—Éste es un pobre muchacho ignorante, que quizá ha sido hostigado por el hambre… ¿Sabes, buena mujer, que si se roba una cosa de valor superior a trece peniques y medio, dice la ley que el ladrón debe ser ahorcado?
Estremeciose el rey, que abrió desmesuradamente los ojos de terror, pero supo dominarse y guardar silencio. No así la mujer, que se puso en pie de un salto, temblando de espanto, y gritó:
—¡Oh, Dios mío! ¿Qué he hecho? ¡Santo cielo! Por nada del mundo querría que ahorcaran al infeliz. ¡Ah! ¡Salvadme de eso, señor! ¿Qué debo hacer? ¿Qué puedo hacer?
Mantuvo el juez la dignidad de su cargo y contestó con sencillez:
—Sin duda se puede revisar el valor, porque aún no consta en autos.

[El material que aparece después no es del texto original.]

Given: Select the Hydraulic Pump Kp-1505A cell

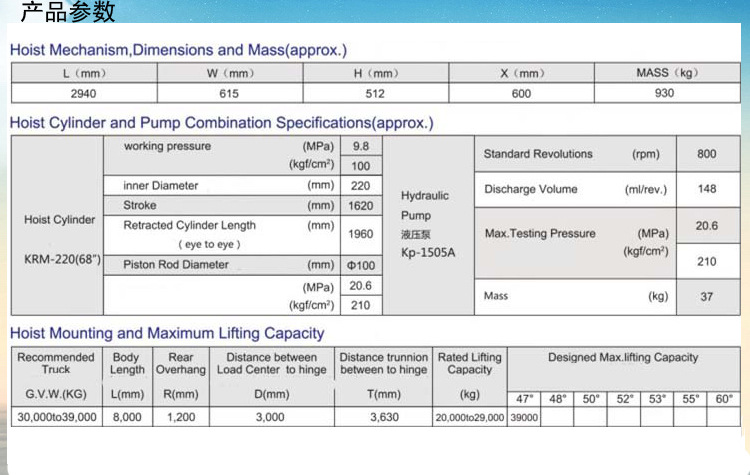Looking at the screenshot, I should click(428, 224).
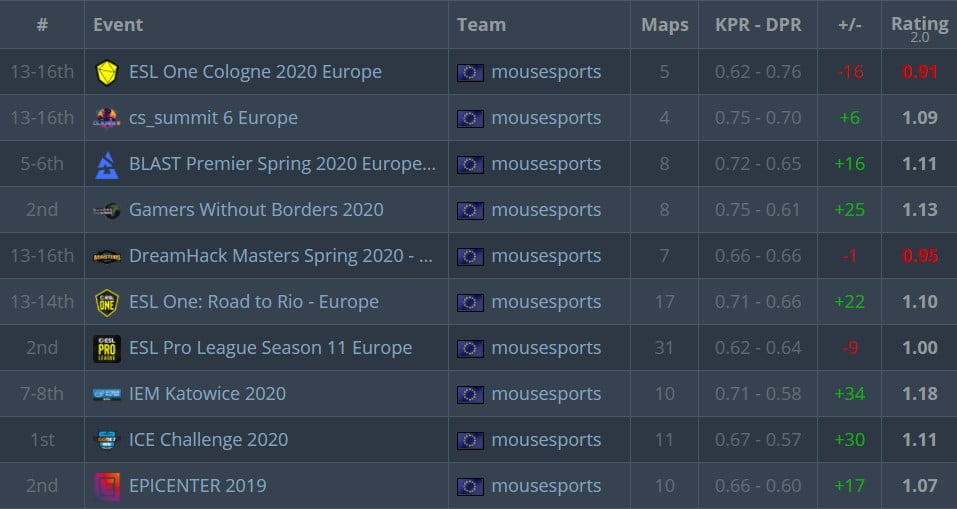Click the Event column header
The height and width of the screenshot is (509, 957).
[x=118, y=25]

—Entonces, en nombre de Dios; decid que el cerdo vale sólo ocho peniques, y bendiga Dios el día que ha descargado mi conciencia de tan gran remordimiento.
En su júbilo, Miles Hendon olvidó toda compostura y sorprendió al rey, y ofendió su dignidad, echándole los brazos al cuello y estrechándole contra su pecho. La mujer se despidió agradecida y salió con su cerdo, y cuando el alguacil le abrió la puerta la siguió a la angosta antecámara. El juez se puso a escribir en los autos. Hendon, siempre alerta, pensó que no estaría mal averiguar por qué había seguido el alguacil a la mujer, y salió de puntillas a la sombría antecámara, y escuchó una conversación más o menos como ésta:
—Es un cerdo muy gordo y promete estar riquísimo. Te lo voy a comprar. Aquí tienes los ocho peniques.

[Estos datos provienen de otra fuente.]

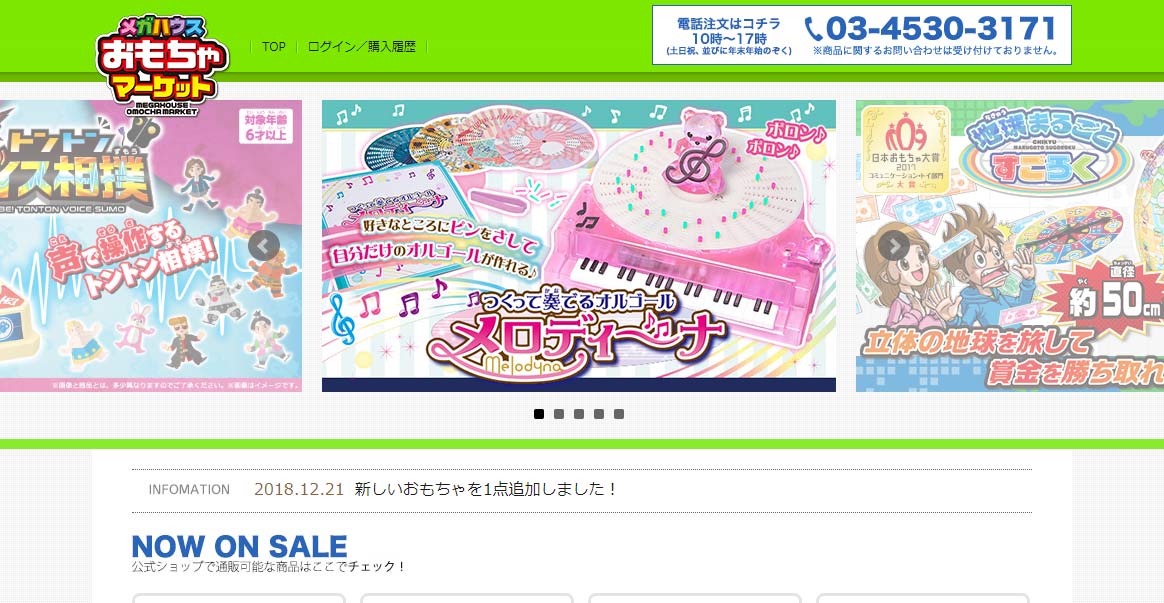Go to the TOP navigation link

point(274,47)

—¿Ocho peniques? ¡Estás fresco! Me cuesta a mí tres chelines y ocho peniques en buena moneda del último reinado, que el viejo Enrique qué acaba de morir no había tocado en su vida. ¡Una higa para vuestros ocho peniques!

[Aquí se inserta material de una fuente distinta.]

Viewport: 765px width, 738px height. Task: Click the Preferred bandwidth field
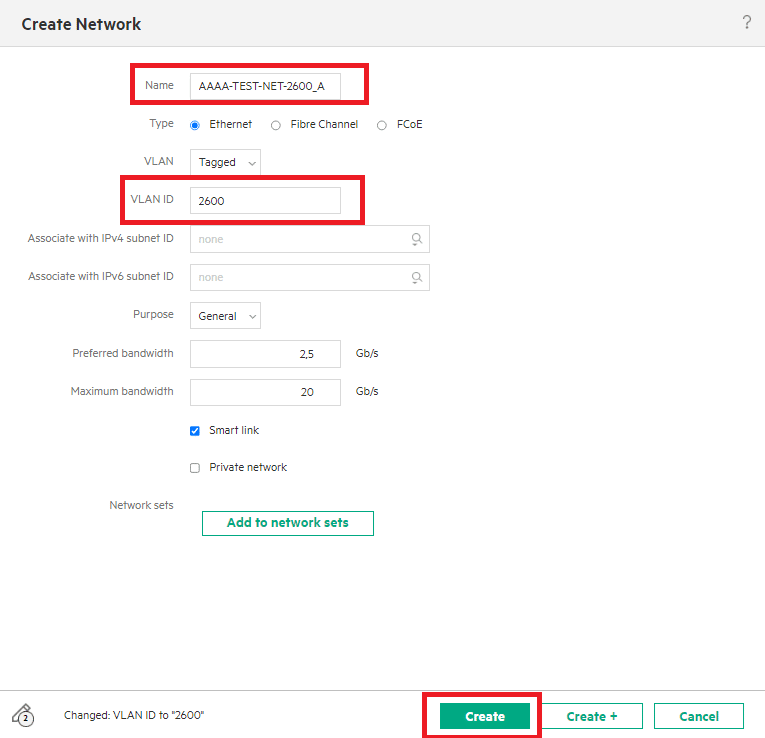click(x=265, y=354)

—¿Ahora salimos con ésas? Has prestado juramento y has jurado en falso al decir que no valía más que ocho peniques. Ven en seguida conmigo ante su señoría a responder de tu delito… y el muchacho será ahorcado.
—¡Callad, callad! No digáis más, que a todo me allano. Dadme los ocho peniques y callaos la boca.
Fuese la mujer corriendo y Hendon volvió a la sala del tribunal, donde no tardó en seguirle el alguacil, después de esconder su compra en lugar conveniente. El juez escribió un momento más, y después leyó al rey un auto muy moderado y clemente, en el cual le sentenciaba a un corto encierro en la cárcel común, que sería seguido de una azotaina pública. El rey, asombrado, abrió la boca y probablemente se disponía a ordenar que decapitaran en el acto al buen juez, cuando observó una seña de aviso de Hendon y logró cerrar los labios antes de proferir palabra. Hendon le tomó de la mano, hizo una reverencia al juez y ambos partieron hacia la cárcel, custodiados por el alguacil. En el momento en que llegaron a la calle, el airado monarca se detuvo, desprendió la mano de la de Hendon y exclamó:
—¡Idiota! ¿Te imaginas que voy a entrar vivo en una cárcel pública?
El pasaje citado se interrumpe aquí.